Python comments: # vs. strings
Don't misuse strings (no-op statements) as comments. Docstrings, e.g. the first string in a module, class or function, are special and definitely recommended.
Note that docstrings are documentation, and documentation and comments are two different things!
- Documentation is important to understand what the code does.
- Comments explain how the code does it.
Documentation is read by people who use your code, comments by people who want to understand your code, e.g. to maintain it.
Using strings for commentation has the following (potential) disadvantages:
- It confuses people who don't know that the string does nothing.

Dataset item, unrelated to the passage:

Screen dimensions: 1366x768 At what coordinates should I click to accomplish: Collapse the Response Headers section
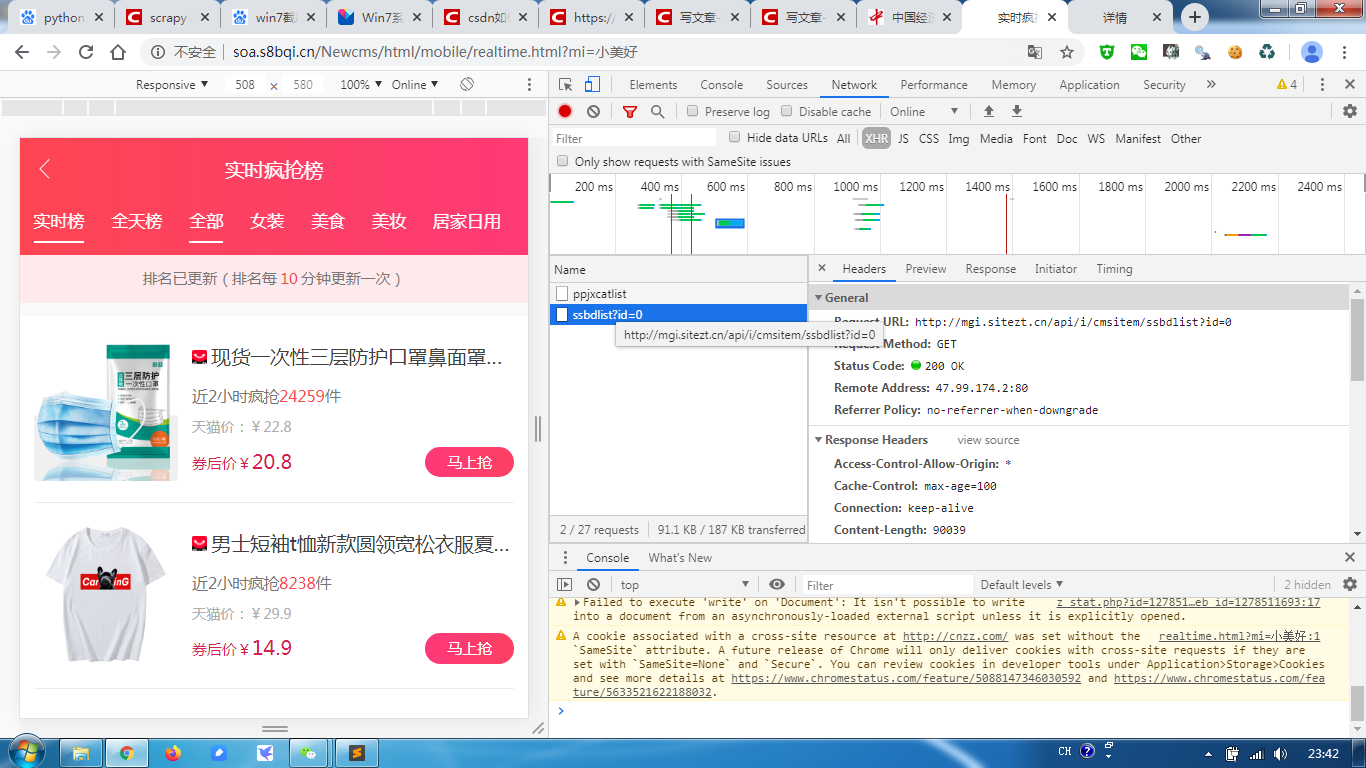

- Comments and string literals are highlighted differently in code editors, so your style may make your code harder to read.
- It might affect performance and/or memory usage (if the strings are not removed during bytecode compilation, removing comments is done on the scanner level so it's definitively cheaper)
Most important for Python programmers: It is not pythonic:
There should be one—and preferably only one—obvious way to do it.
Stick to the standards, use comments.
I think that only the first string literal in a definition (or class) is "special", i.e. gets stored by the interpreter into the defined object's (or class') docstring.
Any other string literals you place in the code will, at the worst, mean the interpreter will build the string value at run-time, and then just throw it away. This means that doing "comments" by littering the code with string constants might cost, performance-wise.
Of course, I have not benchmarked this, and also don't know the Python interpreter well enough to say for sure.
The disadvantage, of course, is that someone else reading it will find that the code strings and comment strings are interleaved, which could be confusing.